● **The exercise**: Reproduce the records from the line with "Given: Select the dy/dt = f(t,y) ODE type" through the line with "[x=219, y=182]", both included, and nothing else.

* START *

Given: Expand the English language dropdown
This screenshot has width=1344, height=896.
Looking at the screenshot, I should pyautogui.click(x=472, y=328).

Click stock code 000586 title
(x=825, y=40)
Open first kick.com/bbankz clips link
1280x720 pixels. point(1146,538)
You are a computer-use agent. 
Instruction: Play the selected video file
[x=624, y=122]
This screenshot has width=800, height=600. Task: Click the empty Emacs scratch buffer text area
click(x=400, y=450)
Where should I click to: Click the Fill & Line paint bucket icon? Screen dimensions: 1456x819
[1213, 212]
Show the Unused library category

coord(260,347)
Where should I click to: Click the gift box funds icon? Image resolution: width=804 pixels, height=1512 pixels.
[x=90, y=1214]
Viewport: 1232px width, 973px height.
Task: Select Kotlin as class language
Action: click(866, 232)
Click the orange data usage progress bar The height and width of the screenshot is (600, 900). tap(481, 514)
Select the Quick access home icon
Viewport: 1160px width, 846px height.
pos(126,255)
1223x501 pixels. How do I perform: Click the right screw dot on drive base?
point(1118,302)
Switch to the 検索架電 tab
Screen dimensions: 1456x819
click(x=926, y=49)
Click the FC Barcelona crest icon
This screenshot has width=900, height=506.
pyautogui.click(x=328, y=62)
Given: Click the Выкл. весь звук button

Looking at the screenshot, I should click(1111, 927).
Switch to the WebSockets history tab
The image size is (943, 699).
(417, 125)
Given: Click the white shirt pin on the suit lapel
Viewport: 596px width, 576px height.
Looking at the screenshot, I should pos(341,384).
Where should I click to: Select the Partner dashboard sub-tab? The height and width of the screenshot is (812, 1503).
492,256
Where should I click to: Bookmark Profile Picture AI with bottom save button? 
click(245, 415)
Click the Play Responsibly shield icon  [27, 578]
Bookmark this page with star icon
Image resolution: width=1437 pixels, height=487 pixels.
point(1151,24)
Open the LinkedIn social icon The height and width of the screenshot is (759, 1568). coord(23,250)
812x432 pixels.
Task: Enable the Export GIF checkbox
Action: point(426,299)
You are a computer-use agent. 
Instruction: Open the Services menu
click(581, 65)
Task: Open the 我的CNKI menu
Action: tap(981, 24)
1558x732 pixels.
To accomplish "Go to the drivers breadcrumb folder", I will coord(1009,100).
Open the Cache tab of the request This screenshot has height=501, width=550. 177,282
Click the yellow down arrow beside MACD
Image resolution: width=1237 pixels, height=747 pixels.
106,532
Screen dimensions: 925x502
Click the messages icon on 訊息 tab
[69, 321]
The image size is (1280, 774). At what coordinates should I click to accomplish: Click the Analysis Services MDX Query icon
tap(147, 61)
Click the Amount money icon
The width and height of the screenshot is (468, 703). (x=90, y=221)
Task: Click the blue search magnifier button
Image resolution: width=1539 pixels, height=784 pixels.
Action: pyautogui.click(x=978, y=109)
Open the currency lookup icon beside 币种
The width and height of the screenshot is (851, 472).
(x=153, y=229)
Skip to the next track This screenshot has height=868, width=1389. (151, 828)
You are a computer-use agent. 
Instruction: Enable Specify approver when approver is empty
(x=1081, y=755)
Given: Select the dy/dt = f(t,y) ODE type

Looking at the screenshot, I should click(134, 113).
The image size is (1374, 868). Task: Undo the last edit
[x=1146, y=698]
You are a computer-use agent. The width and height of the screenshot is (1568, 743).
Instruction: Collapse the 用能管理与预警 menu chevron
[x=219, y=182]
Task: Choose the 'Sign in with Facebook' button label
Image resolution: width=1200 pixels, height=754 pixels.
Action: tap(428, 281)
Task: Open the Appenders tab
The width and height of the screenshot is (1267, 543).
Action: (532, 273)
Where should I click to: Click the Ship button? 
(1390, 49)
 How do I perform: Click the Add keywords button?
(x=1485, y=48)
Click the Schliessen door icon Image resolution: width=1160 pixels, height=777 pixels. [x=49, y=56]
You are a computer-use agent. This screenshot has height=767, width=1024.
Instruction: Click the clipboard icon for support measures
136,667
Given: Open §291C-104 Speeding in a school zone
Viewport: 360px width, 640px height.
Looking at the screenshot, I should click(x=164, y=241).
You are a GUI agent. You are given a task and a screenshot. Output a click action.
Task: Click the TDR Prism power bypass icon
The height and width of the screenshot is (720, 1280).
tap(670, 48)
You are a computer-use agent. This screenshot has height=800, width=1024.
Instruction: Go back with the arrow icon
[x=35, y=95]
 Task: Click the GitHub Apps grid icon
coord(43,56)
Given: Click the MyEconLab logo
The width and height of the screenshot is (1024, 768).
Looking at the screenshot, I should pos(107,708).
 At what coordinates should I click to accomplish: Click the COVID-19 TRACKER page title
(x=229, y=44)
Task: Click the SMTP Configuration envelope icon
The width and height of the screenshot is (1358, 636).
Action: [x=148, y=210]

* END *

● **Task result**:
Given: Select the dy/dt = f(t,y) ODE type

Looking at the screenshot, I should click(134, 113).
The image size is (1374, 868). Task: Undo the last edit
[x=1146, y=698]
You are a computer-use agent. The width and height of the screenshot is (1568, 743).
Instruction: Collapse the 用能管理与预警 menu chevron
[x=219, y=182]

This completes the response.